*** Information shown

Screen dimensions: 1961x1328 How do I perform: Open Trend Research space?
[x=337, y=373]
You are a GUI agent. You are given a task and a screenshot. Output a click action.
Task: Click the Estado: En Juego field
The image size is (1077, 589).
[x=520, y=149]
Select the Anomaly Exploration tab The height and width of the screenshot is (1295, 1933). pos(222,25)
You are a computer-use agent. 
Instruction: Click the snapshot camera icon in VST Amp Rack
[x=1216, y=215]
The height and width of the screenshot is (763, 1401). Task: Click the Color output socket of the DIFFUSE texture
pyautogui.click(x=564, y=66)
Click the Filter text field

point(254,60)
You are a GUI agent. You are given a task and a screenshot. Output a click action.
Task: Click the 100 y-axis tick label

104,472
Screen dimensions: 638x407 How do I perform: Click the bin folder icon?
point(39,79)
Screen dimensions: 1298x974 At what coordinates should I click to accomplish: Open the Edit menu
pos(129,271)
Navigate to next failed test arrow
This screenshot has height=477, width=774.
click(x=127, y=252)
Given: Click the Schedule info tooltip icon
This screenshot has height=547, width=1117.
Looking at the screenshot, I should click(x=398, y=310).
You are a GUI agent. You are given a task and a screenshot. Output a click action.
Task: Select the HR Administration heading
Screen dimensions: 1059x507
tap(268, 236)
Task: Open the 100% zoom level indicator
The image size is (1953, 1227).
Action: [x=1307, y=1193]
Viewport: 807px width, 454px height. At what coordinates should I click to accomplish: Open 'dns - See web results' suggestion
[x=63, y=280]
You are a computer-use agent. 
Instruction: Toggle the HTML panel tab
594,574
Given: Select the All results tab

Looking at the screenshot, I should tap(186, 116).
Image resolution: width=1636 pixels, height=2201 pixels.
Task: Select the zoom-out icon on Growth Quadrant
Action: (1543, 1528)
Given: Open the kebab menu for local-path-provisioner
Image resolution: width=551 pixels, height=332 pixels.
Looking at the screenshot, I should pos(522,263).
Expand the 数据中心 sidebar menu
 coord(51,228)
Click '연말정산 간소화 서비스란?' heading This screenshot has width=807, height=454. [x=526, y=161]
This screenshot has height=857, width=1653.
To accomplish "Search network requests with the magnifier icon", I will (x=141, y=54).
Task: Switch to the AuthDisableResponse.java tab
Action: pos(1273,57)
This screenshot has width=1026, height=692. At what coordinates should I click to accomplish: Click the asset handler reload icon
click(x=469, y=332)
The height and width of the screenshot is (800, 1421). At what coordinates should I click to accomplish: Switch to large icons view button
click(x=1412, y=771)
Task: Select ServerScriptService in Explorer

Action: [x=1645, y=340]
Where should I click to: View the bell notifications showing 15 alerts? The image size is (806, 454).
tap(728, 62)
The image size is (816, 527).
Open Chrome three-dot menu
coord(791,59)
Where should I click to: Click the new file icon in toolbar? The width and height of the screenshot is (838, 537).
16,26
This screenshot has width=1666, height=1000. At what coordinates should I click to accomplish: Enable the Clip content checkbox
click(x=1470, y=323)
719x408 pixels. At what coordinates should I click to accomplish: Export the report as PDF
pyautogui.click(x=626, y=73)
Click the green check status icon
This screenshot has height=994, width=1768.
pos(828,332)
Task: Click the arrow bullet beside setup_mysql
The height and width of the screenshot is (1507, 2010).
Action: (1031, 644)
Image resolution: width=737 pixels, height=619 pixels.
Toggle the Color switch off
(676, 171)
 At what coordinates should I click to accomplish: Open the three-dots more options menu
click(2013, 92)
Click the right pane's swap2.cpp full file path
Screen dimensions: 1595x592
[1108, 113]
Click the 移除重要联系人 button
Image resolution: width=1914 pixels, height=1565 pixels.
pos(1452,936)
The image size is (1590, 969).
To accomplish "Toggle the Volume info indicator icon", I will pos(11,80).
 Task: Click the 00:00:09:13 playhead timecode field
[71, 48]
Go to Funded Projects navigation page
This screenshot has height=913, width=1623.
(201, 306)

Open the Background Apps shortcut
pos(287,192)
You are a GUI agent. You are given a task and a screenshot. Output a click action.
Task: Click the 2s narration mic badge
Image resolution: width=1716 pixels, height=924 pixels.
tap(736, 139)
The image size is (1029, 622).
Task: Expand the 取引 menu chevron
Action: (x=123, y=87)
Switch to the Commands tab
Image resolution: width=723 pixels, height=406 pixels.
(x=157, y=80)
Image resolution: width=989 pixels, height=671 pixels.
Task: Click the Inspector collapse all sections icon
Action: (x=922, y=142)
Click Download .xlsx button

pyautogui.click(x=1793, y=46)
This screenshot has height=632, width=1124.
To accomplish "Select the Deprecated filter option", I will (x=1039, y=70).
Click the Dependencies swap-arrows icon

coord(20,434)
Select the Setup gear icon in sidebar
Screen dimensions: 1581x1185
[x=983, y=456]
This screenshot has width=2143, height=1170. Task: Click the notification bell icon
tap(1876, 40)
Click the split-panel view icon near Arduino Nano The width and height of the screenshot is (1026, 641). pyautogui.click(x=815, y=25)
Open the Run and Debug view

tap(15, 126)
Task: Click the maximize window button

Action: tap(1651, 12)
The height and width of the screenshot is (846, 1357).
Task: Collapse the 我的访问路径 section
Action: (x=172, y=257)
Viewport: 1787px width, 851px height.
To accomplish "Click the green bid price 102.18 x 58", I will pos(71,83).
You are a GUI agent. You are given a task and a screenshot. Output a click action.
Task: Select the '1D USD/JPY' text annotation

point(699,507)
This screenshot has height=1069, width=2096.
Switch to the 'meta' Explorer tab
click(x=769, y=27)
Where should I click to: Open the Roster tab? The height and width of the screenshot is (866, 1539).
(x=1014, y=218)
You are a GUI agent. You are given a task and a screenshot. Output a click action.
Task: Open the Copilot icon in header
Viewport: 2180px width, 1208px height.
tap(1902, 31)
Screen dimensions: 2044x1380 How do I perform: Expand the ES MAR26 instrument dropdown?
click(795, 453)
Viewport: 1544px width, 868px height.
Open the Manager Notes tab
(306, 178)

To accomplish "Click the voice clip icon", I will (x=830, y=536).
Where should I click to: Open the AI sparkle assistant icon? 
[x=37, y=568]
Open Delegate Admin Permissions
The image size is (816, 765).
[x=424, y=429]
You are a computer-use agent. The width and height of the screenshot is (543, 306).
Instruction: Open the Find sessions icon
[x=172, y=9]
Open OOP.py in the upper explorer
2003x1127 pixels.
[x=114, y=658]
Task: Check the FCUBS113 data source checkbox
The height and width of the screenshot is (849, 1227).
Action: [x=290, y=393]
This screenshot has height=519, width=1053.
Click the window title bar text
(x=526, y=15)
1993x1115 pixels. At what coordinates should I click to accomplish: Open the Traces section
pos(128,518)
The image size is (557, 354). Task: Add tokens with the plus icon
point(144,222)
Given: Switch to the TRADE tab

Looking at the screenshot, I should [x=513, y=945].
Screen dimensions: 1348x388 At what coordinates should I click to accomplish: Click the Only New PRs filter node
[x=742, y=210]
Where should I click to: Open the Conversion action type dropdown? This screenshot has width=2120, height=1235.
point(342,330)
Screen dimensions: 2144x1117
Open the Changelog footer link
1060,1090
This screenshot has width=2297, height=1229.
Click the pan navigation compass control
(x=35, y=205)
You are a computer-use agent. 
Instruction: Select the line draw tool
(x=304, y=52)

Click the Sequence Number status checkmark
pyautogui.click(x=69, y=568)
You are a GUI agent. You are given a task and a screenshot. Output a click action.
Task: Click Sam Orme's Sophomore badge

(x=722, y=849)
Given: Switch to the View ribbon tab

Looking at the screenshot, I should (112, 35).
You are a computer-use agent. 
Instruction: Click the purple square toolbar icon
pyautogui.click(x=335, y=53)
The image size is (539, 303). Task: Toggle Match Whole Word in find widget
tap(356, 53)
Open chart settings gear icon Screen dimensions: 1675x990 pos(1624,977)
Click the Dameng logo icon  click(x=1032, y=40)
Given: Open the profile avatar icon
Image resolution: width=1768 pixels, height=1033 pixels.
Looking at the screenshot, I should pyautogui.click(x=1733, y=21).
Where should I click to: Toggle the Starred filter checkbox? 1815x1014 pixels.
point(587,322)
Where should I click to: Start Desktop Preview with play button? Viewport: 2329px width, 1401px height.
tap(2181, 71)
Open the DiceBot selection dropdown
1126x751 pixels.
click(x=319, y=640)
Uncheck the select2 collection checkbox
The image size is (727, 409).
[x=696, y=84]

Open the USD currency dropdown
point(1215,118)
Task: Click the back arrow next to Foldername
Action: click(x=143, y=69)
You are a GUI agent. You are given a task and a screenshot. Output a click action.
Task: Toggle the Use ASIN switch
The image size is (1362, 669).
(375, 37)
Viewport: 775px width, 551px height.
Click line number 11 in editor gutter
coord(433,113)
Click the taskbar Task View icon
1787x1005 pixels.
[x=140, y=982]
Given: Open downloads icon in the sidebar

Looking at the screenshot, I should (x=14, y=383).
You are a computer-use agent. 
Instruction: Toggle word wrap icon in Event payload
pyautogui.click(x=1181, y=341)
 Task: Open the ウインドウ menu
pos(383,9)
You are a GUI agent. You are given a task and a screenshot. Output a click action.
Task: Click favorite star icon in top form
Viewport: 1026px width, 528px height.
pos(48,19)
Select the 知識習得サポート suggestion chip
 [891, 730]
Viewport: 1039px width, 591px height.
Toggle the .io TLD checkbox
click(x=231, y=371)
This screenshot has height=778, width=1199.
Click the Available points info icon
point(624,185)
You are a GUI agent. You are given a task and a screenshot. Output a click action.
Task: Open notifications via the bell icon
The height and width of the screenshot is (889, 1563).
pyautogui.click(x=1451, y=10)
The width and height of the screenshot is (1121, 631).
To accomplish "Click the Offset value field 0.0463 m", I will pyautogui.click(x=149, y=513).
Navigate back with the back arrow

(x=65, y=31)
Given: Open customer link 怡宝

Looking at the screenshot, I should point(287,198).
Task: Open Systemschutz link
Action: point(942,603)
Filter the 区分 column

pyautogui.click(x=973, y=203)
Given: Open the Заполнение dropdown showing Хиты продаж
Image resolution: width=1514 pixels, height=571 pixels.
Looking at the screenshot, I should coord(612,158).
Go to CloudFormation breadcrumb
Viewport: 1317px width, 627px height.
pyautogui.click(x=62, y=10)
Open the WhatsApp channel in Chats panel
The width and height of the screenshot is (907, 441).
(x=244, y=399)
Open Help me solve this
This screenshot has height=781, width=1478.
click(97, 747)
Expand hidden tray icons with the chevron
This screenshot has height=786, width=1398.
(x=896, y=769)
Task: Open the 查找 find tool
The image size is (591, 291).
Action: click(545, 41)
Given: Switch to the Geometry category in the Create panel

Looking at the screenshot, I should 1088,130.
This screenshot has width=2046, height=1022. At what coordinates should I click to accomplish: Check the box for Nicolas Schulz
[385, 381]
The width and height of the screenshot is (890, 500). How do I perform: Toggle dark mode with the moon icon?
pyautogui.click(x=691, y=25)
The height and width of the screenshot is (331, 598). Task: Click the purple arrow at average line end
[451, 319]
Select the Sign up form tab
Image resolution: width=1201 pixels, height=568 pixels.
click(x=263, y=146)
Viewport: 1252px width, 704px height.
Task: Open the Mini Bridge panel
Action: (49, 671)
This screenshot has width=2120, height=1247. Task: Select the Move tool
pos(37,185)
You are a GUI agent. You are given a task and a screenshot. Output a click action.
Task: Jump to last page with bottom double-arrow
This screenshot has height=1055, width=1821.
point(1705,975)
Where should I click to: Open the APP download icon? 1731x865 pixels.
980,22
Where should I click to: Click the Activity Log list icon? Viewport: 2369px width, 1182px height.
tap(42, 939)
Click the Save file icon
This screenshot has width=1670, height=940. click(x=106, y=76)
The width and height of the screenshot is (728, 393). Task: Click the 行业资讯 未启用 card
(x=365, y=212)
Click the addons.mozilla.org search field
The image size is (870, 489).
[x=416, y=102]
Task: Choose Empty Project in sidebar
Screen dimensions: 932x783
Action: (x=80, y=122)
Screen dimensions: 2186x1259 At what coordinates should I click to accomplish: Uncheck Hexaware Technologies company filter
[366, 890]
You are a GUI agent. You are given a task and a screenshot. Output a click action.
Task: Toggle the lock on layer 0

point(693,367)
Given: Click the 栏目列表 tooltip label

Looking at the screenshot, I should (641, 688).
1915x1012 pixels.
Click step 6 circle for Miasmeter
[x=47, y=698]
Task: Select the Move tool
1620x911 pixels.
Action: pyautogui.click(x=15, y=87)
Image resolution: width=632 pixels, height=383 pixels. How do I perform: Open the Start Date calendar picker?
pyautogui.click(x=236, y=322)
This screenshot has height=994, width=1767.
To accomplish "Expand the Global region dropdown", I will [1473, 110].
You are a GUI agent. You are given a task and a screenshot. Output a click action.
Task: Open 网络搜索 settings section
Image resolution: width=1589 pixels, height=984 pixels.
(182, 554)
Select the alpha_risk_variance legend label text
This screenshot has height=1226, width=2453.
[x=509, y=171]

******

All lines of the listing holding the string "heading" must be returned, copied as they stand.

Response for this exercise
Task: Select the HR Administration heading
Click '연말정산 간소화 서비스란?' heading This screenshot has width=807, height=454. [x=526, y=161]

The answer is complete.